Rule 2. Avoid leading and loaded questions. Use neutral questions.
Rule 3. Avoid ambiguity. Be as specific and precise as possible.
Rule 4. Avoid double-barreled questions. Ask about one topic at a time.
Rule 5. Avoid making assumptions. Ask, don’t assume.
Rule 6. Avoid burdensome questions. Use ‘top-of-mind questions’.
Considering the Question Placement (Reihenfolge)
- Apply question sequencing: First easy, non-private, and non-confidential questions and then difficult,
private, and confidential ones to reduce non-response, and bias. - Be aware of question interdependencies.
How to Increase Response Rates
- Multiple contacts (mail & phone)
- Why important (strong appeals)
- Credible sponsor or affiliation
- Anonymity, confidentiality
- Personalization
- Incentives (monetary or nonmonetary)
- Survey length & design
Beware of a possible non-response bias!
Nonresponse Bias
Definition: Nonresponse is the absence of a reply from certain survey participants, leading to potential data distortion
Challenges
* Nonresponse effects on data are often ambiguous
* Difficult to predict when nonresponse is biased
Studies Highlight
* Keeter et al. (2006) & Kohut et al. (2012): Low response can be as accurate as high response
* Groves (2006): Emphasizes caution in interpreting results
Strategies to Address
* Analyze how nonrespondents differ from respondents
* Use external data sources for comparison
Credibility
* High response = Reduced potential for bias
* Low response = Increased scrutiny and potential credibility issues
AI, Bots, and Reliable Surveys
Bots and Survey Responses
* Problem: Automated bots can flood a survey with fabricated responses
* Implication: Data becomes unreliable, and results may be skewed
* Solution: Use CAPTCHAs, respondent authentication, or IP filtering
AI-generated Text
* Problem: Advanced AI can generate human-like responses, potentially filling out surveys inauthentically
* Implication: Distorted insights and conclusions
* Solution: Ensure unique respondent verification and track response patterns for inconsistencies
Sampling Bias with Online Platforms
* Problem: Users on platforms such as MTurk might not be representative of the broader population
* Implication: Results may not be generalizable
* Solution: Use a mix of platforms and methods to gather a more diverse sample
Summing Up
- Descriptive research can help you describe a population.

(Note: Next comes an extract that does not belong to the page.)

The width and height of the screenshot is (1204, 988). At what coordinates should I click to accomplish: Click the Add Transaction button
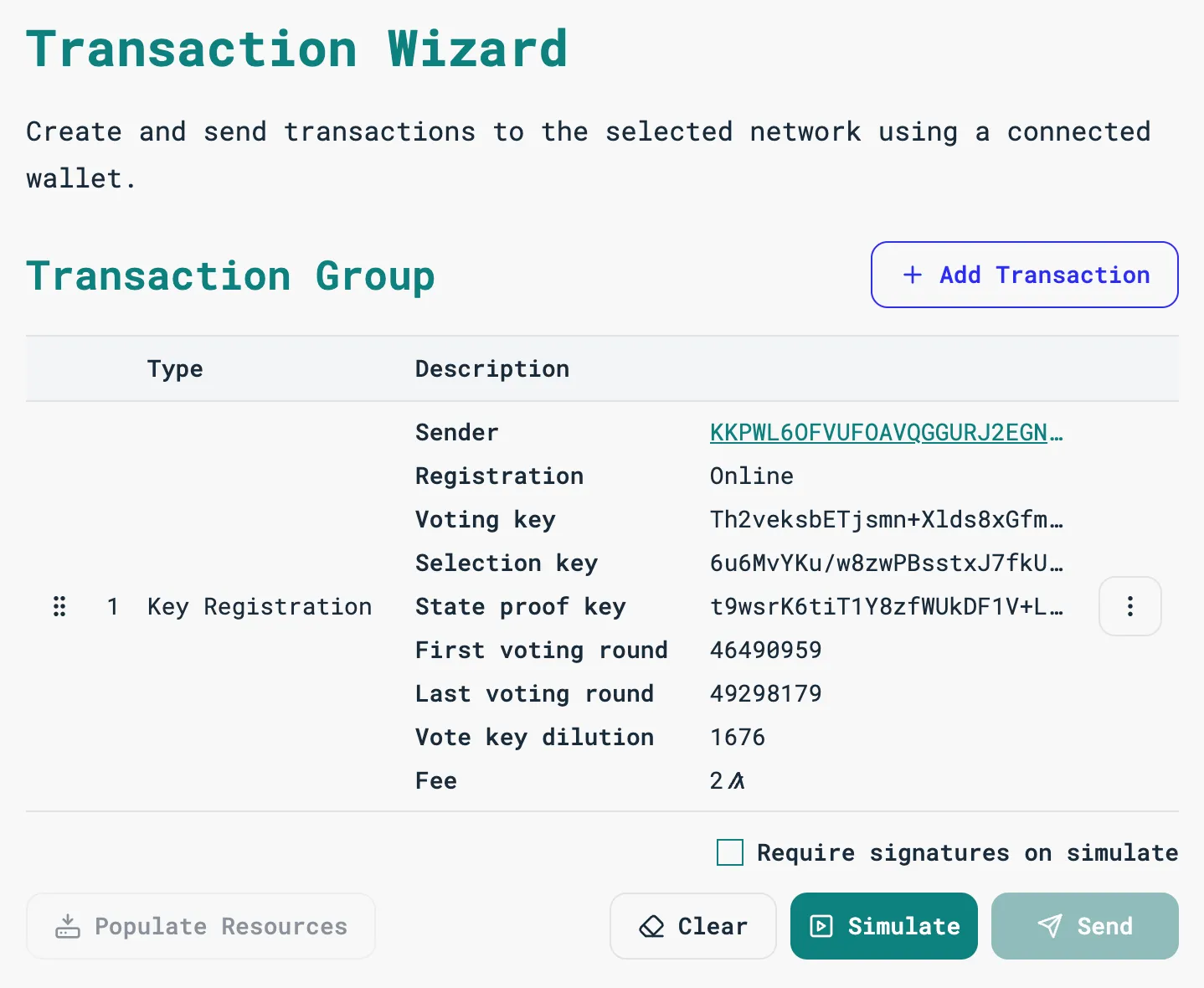click(1023, 275)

- When collecting data from a representative sample, you can make inferences for the whole population and generalize your findings.
- Questions are in a standardized format and careful consideration should be taken to word them properly (avoid misinterpretations).
- Always pretest your survey to ensure it works correctly and apply measures to increase response rates (+ decrease response bias).